After making his piano debut with the San Francisco Symphony at 17, he went on to receive a B.A. from the University of California, Berkeley and an M.F.A. in 1964 from Princeton University, studying with composers Earl Kim, Seymour Shifrin, and Roger Sessions.
His early work drew from Lewis Carroll's Alice's Adventures in Wonderland for inspiration, covering a wide variety of musical styles and forms. He was awarded a Pulitzer prize in 1980 for "In Memory of a Summer Day," the first part of Child Alice.
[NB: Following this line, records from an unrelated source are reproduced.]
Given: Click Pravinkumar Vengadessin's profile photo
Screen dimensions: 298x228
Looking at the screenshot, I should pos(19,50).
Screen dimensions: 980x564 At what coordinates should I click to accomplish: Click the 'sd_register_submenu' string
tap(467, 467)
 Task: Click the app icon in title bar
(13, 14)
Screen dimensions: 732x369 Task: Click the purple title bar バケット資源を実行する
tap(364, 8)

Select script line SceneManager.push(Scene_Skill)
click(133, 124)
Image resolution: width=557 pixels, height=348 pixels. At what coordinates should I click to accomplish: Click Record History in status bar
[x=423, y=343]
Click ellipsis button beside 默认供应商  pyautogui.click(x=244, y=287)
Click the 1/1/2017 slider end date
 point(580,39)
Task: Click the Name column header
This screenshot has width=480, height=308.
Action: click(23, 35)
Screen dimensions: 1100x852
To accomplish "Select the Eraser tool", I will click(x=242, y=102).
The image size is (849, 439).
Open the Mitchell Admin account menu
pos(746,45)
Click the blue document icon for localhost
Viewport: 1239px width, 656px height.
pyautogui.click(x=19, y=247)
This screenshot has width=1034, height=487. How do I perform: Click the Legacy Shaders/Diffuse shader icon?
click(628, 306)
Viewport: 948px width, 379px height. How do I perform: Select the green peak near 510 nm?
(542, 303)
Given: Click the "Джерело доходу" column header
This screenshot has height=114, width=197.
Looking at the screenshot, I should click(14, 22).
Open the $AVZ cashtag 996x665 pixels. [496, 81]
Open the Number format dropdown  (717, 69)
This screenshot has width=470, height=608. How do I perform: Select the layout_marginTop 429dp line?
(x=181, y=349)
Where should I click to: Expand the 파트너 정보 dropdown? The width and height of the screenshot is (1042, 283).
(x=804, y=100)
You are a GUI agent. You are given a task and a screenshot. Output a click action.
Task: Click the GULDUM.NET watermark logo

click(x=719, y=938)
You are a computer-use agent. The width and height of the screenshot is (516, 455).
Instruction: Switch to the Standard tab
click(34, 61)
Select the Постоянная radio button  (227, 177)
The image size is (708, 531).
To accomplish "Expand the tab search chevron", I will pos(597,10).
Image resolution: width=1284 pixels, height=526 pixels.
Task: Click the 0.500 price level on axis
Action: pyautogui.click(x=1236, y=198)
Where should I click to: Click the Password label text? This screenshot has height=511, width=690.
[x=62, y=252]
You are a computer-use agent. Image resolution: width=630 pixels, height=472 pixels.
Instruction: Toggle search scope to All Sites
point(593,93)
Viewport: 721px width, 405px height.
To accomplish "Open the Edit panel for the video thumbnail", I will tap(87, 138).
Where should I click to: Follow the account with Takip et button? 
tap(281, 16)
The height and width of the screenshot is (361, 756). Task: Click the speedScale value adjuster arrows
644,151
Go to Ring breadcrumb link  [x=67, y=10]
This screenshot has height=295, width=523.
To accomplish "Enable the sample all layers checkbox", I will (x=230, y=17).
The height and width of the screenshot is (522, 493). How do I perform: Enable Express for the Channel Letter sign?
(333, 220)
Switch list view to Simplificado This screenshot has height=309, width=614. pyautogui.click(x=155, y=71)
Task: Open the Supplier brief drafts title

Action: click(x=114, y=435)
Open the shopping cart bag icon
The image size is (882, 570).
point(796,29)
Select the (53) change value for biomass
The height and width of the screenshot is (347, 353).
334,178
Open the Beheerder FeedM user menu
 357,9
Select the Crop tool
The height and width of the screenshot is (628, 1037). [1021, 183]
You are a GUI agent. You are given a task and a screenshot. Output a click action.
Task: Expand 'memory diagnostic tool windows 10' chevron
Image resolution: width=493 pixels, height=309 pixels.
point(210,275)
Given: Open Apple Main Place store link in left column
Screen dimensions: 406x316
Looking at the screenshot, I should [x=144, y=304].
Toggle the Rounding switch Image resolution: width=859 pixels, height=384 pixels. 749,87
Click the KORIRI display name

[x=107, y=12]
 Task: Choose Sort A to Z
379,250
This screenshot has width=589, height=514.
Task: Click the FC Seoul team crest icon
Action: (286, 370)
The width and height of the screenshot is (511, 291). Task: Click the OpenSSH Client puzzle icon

Themes of his later works include literature -- notably, Victorian works, contemporary poets, and the works of James Joyce, Allen Ginsberg, Rumi, Federico García Lorca, Thom Gunn, Paul Monette, Colette Inez, and Bram Stoker -- his own personal stories, and his life as a homosexual.
While trained in serial technique, Del Tredici now writes in a tonal style; he is one of the clearest exemplars of neoromanticism.
In addition to the Pulitzer Prize, he has also received a Guggenheim Fellowship and Woodrow Wilson fellowship, a Brandeis Creative Arts Award, a Friedheim Award, grants from the National Endowment for the Arts, and election to the American Academy and Institute of Arts and Letters. His works are regularly commissioned by major orchestras in America and abroad. His "On Wings of Song" was premiered in New York City in 2004 as part of the Riverside Opera Ensemble's 20th Anniversary Concert.
His notable students include John Adams and Tison Street.